It used to be that it was just teen women that had self image problems that lead them to unhealthy eating habits and health problems. That quest for the size 0 dress and anorexic-like thinness. Well its now official, teen men have joined their ranks. Thanks to the movies, TV, and ridiculous ads like those in my fitness hall of shame, teen guys feel inadequate because they are comparing themselves to the unobtainable.
“The ripped male bodies that grace our movie screens have boys thinking they’re inadequate. Research has shown that 25 percent of men with a healthy weight think that they are underweight. And a recent TODAY/AOL Body Image survey found that men worry about their appearance more than they do about their health, family, relationships or professional success. Fifty-three percent of men said they felt insecure about their appearance at least once a week.”
Time Magazine. Thats some pretty scary stuff!

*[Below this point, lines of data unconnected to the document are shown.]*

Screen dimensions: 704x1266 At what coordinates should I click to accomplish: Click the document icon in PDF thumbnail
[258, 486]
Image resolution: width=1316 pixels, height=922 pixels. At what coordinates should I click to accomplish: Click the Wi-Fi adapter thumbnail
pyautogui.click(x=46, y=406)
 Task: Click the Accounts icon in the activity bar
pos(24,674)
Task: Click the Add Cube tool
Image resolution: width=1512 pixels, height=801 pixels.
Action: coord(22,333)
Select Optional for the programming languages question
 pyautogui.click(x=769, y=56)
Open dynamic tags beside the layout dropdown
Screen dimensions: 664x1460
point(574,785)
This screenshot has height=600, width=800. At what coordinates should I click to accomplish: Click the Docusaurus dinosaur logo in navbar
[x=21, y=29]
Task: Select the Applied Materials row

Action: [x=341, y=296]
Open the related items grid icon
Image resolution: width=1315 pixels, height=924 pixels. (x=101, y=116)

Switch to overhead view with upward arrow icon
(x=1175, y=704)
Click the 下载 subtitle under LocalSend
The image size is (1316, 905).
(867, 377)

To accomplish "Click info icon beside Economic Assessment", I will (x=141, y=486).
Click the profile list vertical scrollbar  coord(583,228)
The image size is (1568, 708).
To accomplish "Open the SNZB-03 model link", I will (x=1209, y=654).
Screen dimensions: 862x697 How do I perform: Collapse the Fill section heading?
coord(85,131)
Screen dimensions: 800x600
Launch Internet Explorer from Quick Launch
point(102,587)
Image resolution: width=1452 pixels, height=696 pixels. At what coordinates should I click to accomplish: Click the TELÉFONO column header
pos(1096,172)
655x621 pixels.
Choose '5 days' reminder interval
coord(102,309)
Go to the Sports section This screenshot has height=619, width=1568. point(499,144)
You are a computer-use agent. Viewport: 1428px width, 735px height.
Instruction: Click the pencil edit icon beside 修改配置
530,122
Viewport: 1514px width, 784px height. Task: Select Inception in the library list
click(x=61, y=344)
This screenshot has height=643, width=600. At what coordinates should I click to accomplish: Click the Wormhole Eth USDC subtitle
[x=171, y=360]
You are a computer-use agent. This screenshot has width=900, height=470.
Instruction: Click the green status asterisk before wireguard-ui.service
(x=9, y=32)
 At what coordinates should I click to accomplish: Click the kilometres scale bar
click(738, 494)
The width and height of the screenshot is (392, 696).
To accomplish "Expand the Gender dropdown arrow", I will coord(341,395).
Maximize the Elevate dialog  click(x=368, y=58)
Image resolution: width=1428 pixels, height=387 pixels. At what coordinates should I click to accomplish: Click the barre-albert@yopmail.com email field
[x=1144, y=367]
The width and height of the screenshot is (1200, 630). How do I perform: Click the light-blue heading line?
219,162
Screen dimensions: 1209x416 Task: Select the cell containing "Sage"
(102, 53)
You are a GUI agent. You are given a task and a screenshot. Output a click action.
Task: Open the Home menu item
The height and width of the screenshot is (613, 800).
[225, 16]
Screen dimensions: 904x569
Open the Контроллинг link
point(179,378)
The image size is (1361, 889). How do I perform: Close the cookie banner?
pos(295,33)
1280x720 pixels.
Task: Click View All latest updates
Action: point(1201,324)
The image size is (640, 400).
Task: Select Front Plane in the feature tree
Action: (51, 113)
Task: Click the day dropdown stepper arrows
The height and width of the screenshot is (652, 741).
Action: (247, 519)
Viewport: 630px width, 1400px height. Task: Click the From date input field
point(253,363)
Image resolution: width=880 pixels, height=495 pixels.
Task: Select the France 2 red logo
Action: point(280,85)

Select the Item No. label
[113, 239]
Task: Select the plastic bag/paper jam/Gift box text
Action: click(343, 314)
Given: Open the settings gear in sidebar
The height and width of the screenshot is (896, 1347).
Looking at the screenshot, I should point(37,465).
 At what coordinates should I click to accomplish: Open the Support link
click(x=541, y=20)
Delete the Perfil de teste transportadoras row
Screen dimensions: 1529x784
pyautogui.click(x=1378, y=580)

This is exactly what I have been talking about all these years. Its why I constantly stress how gaining muscle is a *very* slow process. Its why my fitness hall of shame exists, to show that these rapid muscle-gain products and programs are scams. People desperately want to believe that they can gain 60 pounds muscle in a year like the ads, and National Enquirer style articles about movie star workouts tell them. For nearly a decade people have been battling me and making fun of my “most people can only gain 10 pounds of muscle a year” message. This research shows why I have always stressed so strongly what realistic bodybuilding expectations are. If teens had realistic expectations then they would realize that there is almost no way that they will look like the Gymshark crew using natural bodybuilding before they are 20 and they wouldn’t mentally beat themselves up for being a “loser” when they can’t achieve it. Few men can look like the Gymshark crew naturally without decades of lifting weights, and its even less likely that look like that as a teen.
This research just published in JAMA this month comes to the following conclusion:
High concerns with muscularity are relatively common among adolescent boys and young men. Males with these concerns who use potentially unhealthy products to improve their physique are at increased risk of adverse outcomes but may not be recognized by their health care providers as having a weight-related disorder because of the sex-specific presentation.
Teens who have unrealistic expectations for their physiques often turn to illegal performance enhancing drugs because they are a “hardgainer” or they end up with self-image problems because they are a “loser”. There really should be a law…
Teen guys!
- You don’t have “bad genetics”.
- You are not a “hardgainer”
- You are not “underweight”
- YOU ARE NORMAL, you just have unrealistic expectations!